Our observations from the F_st statistic and the LRH test lead to very interesting findings. The SNP rs3811801, which is 5 kb upstream of the functional variant and outside the ADH1B locus, has the second highest F_st value (fig. 4). In addition, the REHH shows a strong increase over distance only upstream of the core we defined in figure 7. Therefore, selection might operate on the upstream part of the gene instead of directly on the core we have selected. Thus, we defined a new core region from rs3811801 to ADH1B*47His. The global haplotype pattern (fig. 10) shows an East Asian–prominent haplotype, AGC2. Within East Asia, five populations (KOR, JPN, CHS, CHT, and HKA) have high frequencies (⩾46%) of this haplotype, whereas Ami, ATL, and CBD have relatively lower frequencies (⩽16%). Outside East Asia, this haplotype occurs only at low frequency in a few populations (Adygei [ADY], Chuvash [CHV], and Ashkenazi Jews [ASH]) or at moderate frequency in one population (Yakut [YAK]). Compared with the haplotype 2CG2G presented in figure 5, this plot illustrates more clearly the difference between the five populations (KOR, JPN, CHS, CHT, and HKA) and the other three (Ami, ATL, and CBD) within East Asia.

Figure 10. — Haplotype pattern of SNPs 31–34 (*rs3811801, rs6810842, rs1159918,* and *ADH1B Arg47His*) for 42 populations. Abbreviations are shown in table 1.
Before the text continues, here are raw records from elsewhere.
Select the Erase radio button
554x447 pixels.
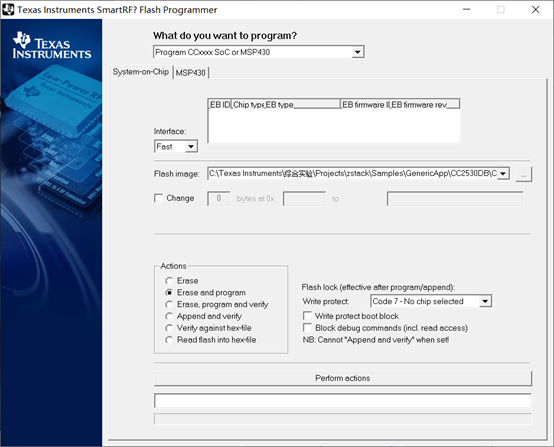click(169, 281)
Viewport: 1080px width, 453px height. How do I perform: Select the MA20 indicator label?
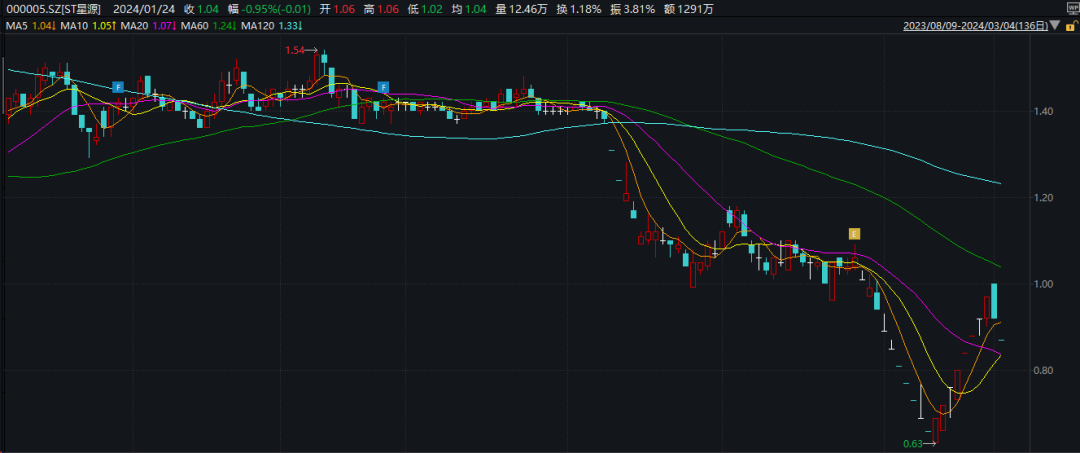coord(134,25)
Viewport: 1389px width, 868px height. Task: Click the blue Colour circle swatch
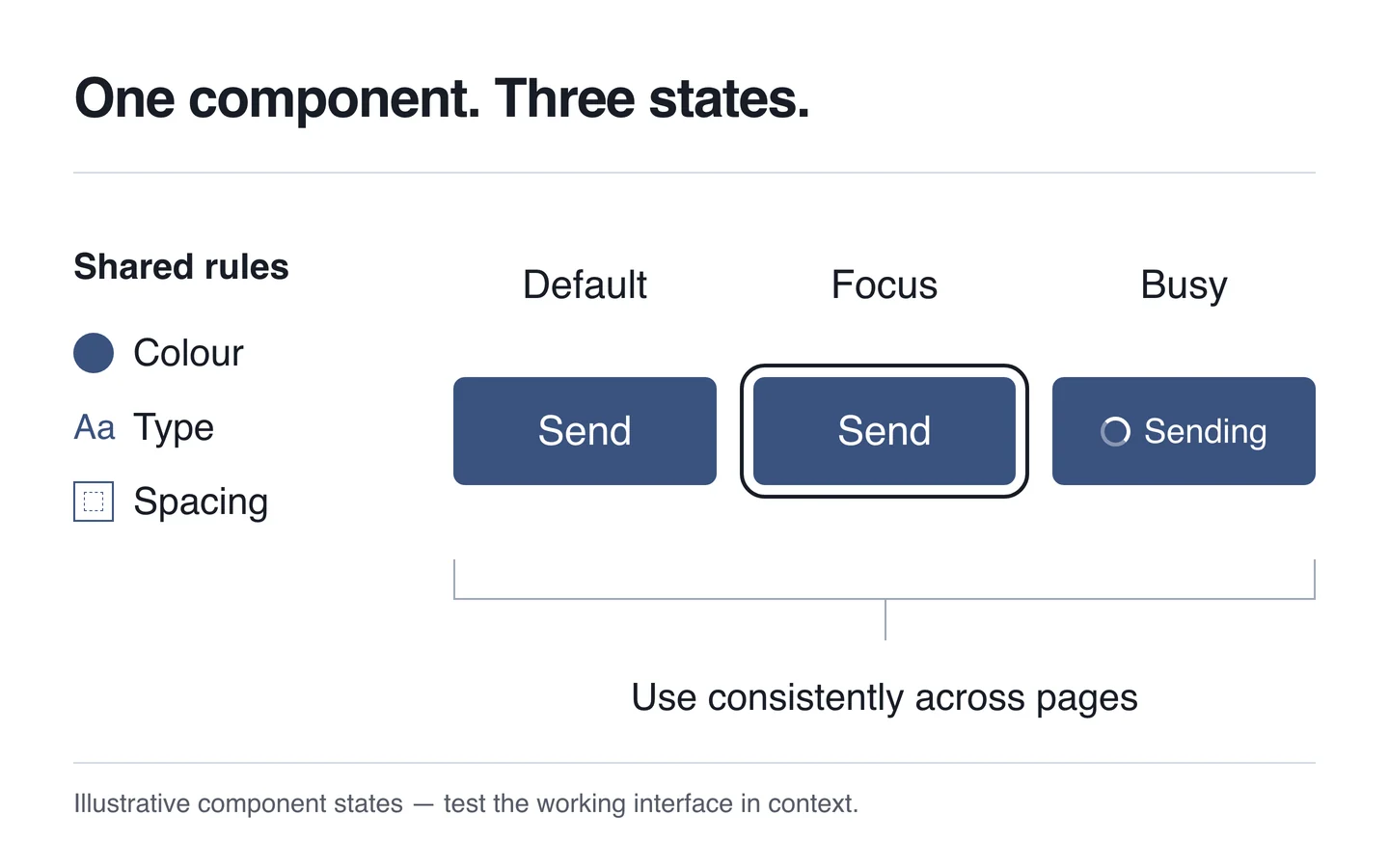(94, 353)
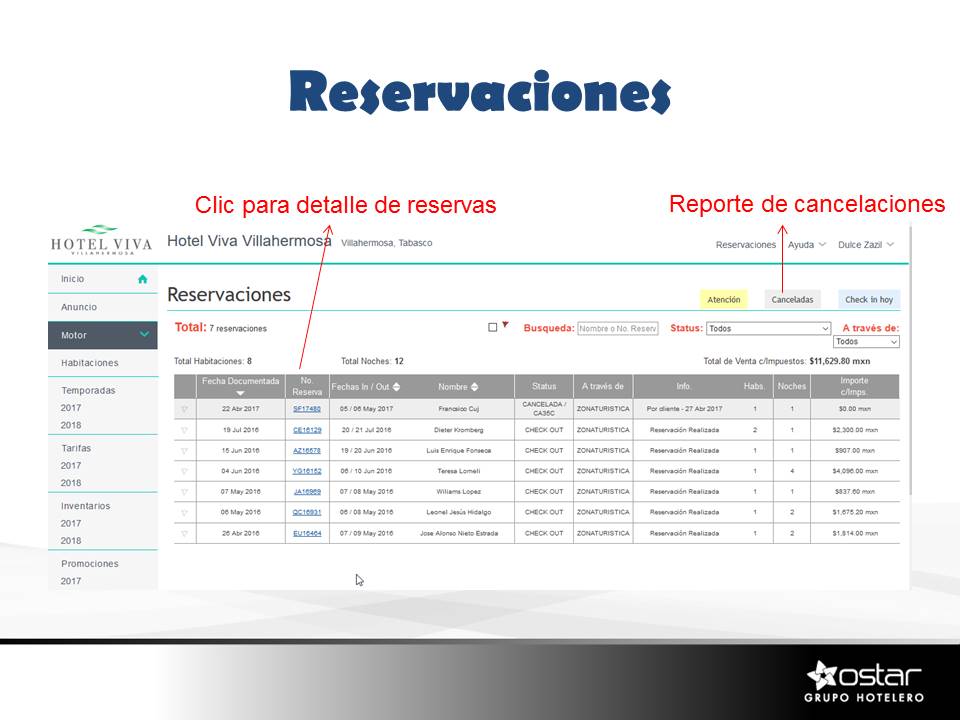Sort the Fechas In / Out column
Image resolution: width=960 pixels, height=720 pixels.
click(396, 387)
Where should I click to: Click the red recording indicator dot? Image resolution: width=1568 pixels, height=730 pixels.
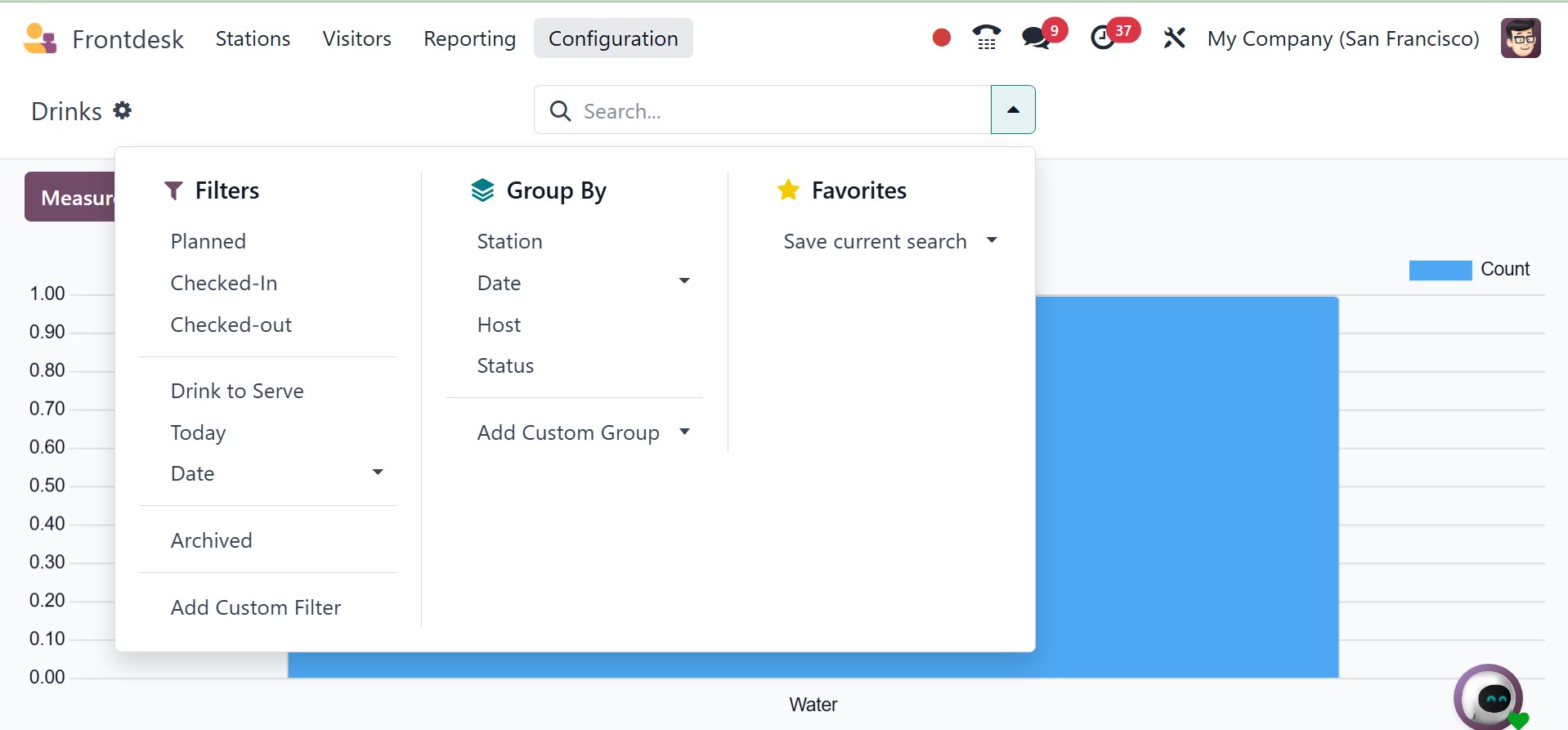(941, 38)
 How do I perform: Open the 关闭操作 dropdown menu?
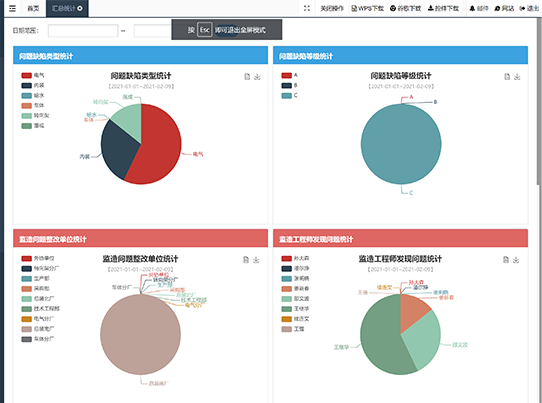[331, 8]
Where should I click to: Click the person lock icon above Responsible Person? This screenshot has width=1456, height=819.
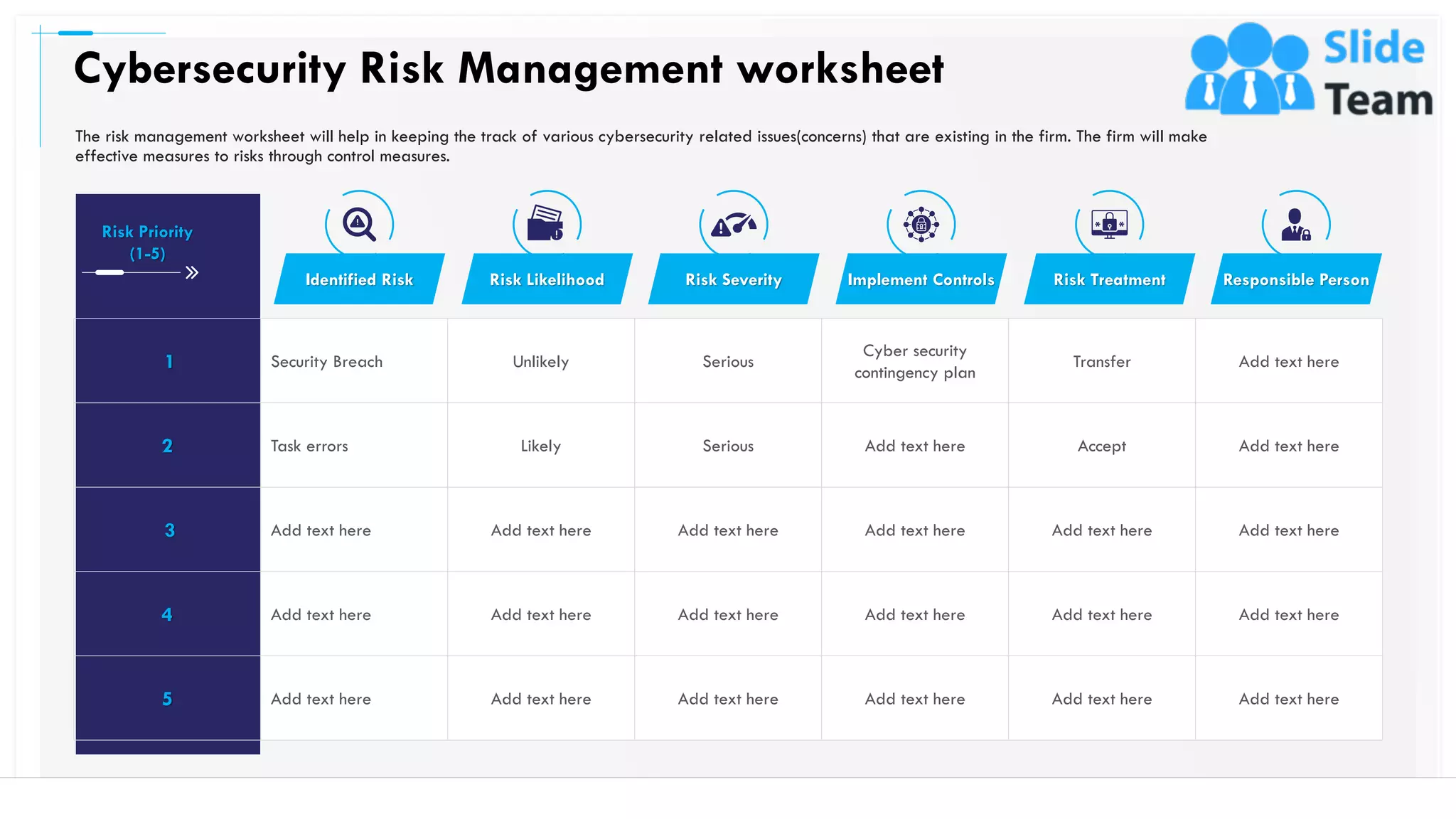click(1295, 225)
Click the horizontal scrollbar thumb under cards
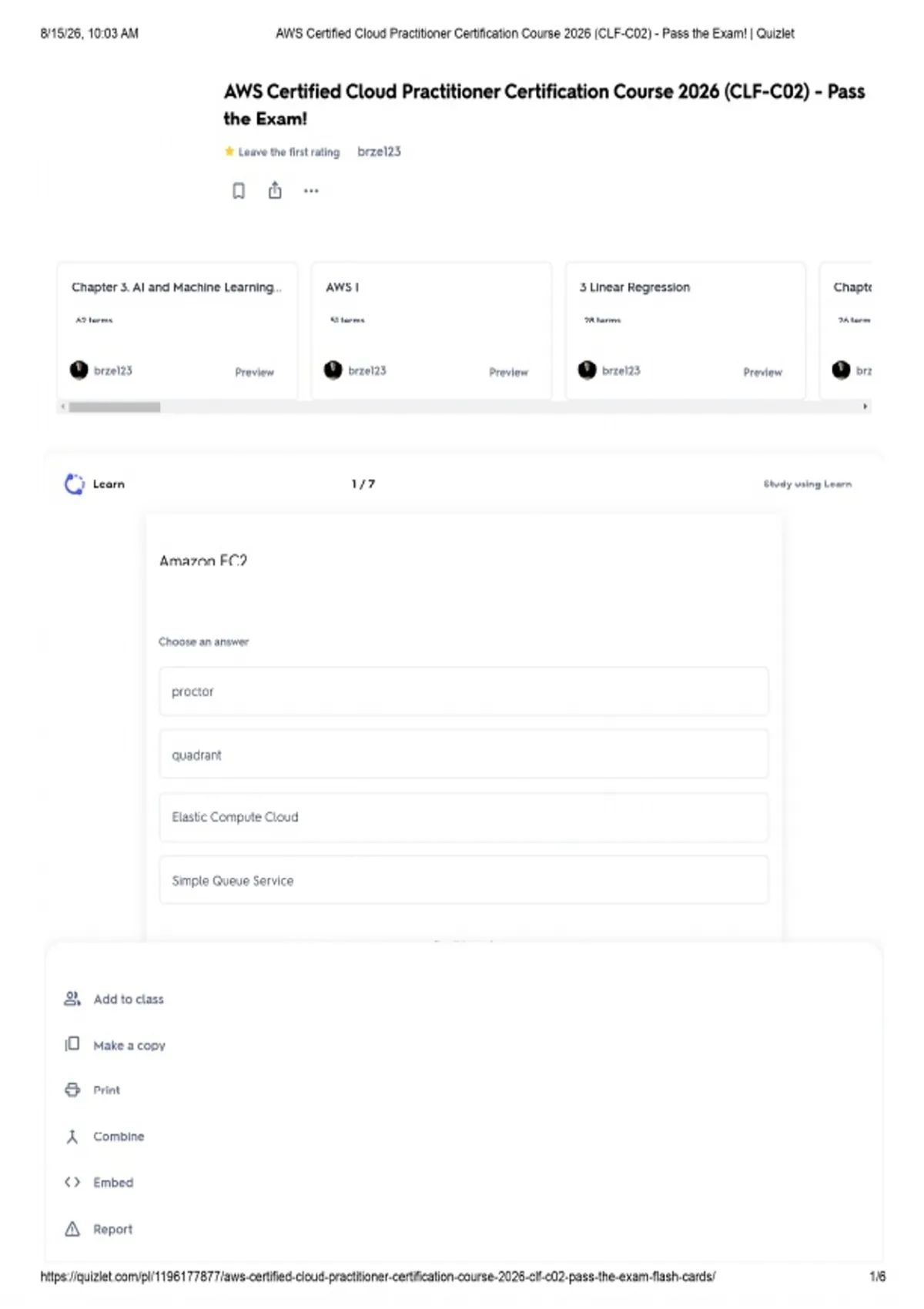Viewport: 924px width, 1309px height. click(115, 407)
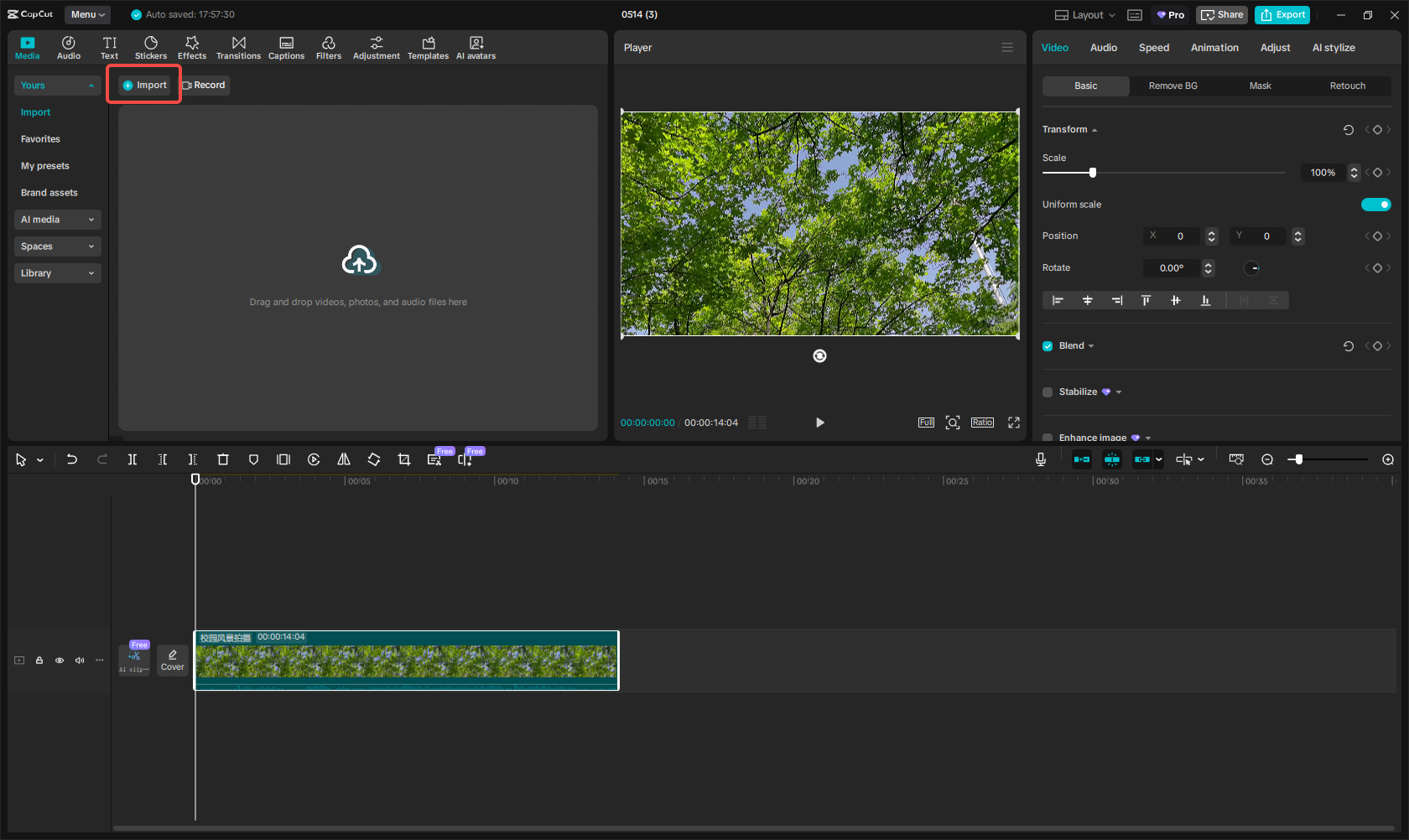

We therefore applied the LRH test to the new core region (fig. 11). Since Ami, ATL, and CBD have a frequency <16% for haplotype AGC2, the occasional high EHH or REHH values obtained in these populations could be misleading. For example, our sample of CBD is 25 individuals. The 11.1% frequency means that there are 2×25×11.1% (≈6) haplotype sequences containing AGC2. Such a small number brings potentially large sampling errors and thus is not very informative. Therefore, we focus on those five populations (KOR, JPN, CHS, CHT, and HKA) that have a minimum frequency of 0.50 for AGC2. The sample sizes in these populations have a range of 41–60 individuals (or 82–120 chromosomes). Thus, the EHH and REHH calculations in these five populations would be reliable and informative. Compared with haplotype 2CG2G (fig. 5), these five populations show higher consistency in EHH shape (we still focus on the upstream of the core). EHH stays at a higher level and extends farther away from the core (all extend 75 kb above 0.8 and 90 kb above 0.6). The REHH result is consistent with previous findings: KOR shows the strongest footprint of selection, and JPN is similar. HKA, CHS, and CHT show relatively weaker evidence of selection (fig. 11).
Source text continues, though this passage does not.